With Search enabled:
- United States (redirect The United States of America) (section Literature, philosophy, and the arts)
- Houston (redirect The Capital of the Sun Belt)
- Minnesota (redirect Symbols of the State of Minnesota)...
Glassan does not appear to be within the top 30,000 results (I checked). The disambiguation page, Glasson, which also contains the target string, is at number 23,600. Search appears to be treating words like the and of as equally important to nouns, and then ranking them according to "meshiness". Removing those words brings Glassan to number 2,048, with the disambiguation page somewhere between 3000 and 3500
In other words, Search supports all the biases of Wikipedia (American articles are linked to more American articles, boosting their ranking), struggles to identify important words and ignores perfect matches. Tomásdearg92 (talk) 01:16, 21 August 2014 (UTC)
- Bleh. We're actually rolling out a performance improvement now that fixes this. You can (prematurely) enable the performance improvement with a url parameter like so:
- https://en.wikipedia.org/w/index.php?search=the+village+of+the+roses&title=Special%3ASearch&go=Go&cirrusUseAllFields=yes Manybubbles (talk) 16:46, 26 August 2014 (UTC)
- Thank you, it works a lot better all right. I'll probably still just disable the beta version until that improvement has been rolled out - it's a bit too beta for me. Tomásdearg92 (talk) 16:09, 1 September 2014 (UTC)

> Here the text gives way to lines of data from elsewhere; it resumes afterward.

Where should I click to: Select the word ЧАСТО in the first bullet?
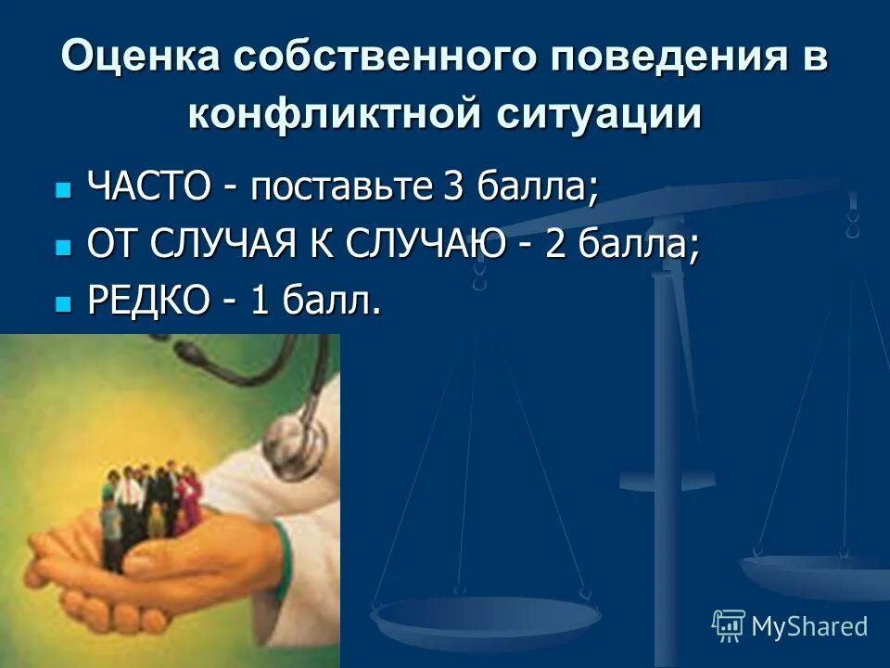click(148, 187)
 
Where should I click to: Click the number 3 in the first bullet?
click(453, 187)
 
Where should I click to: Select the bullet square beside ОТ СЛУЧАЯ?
click(63, 248)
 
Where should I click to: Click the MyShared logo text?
click(809, 626)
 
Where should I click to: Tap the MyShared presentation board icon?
click(729, 625)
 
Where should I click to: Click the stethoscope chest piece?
click(298, 445)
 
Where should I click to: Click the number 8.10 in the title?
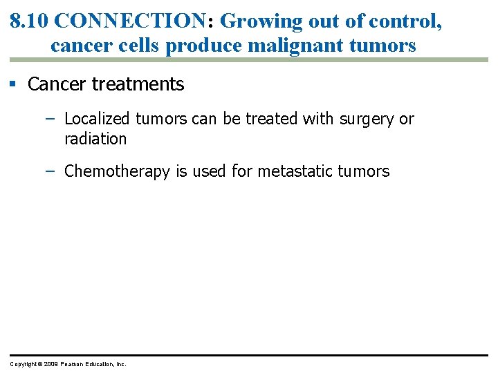[x=29, y=21]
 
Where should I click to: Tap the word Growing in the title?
[x=255, y=21]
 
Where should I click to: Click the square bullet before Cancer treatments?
[x=12, y=84]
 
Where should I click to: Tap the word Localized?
[x=97, y=119]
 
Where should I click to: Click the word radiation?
[x=95, y=138]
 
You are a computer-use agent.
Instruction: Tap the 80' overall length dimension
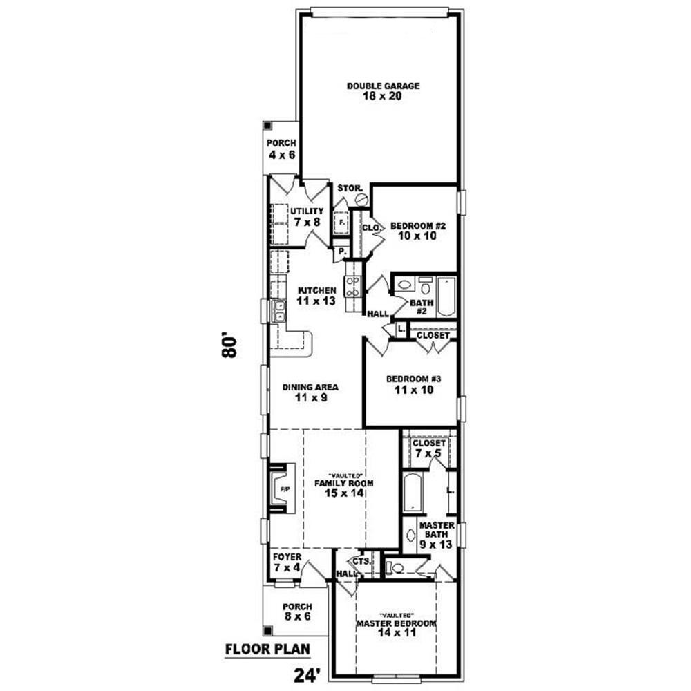click(230, 346)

Feature request: Search depth for Categories
editAccording to Help:CirrusSearch, you can use incategory:"Categoryname" to search for Items in a specific Category. However, this does only give you results from this specific category, not from its sub-categories. For file search at Commons it would be incredibly helpful if one could specify a search depth/number of subcategories to be included as it is implemented in tools like Catscan. The way it works now is, to be honest, next to useless for this application. El Grafo (talk) 10:13, 26 August 2014 (UTC)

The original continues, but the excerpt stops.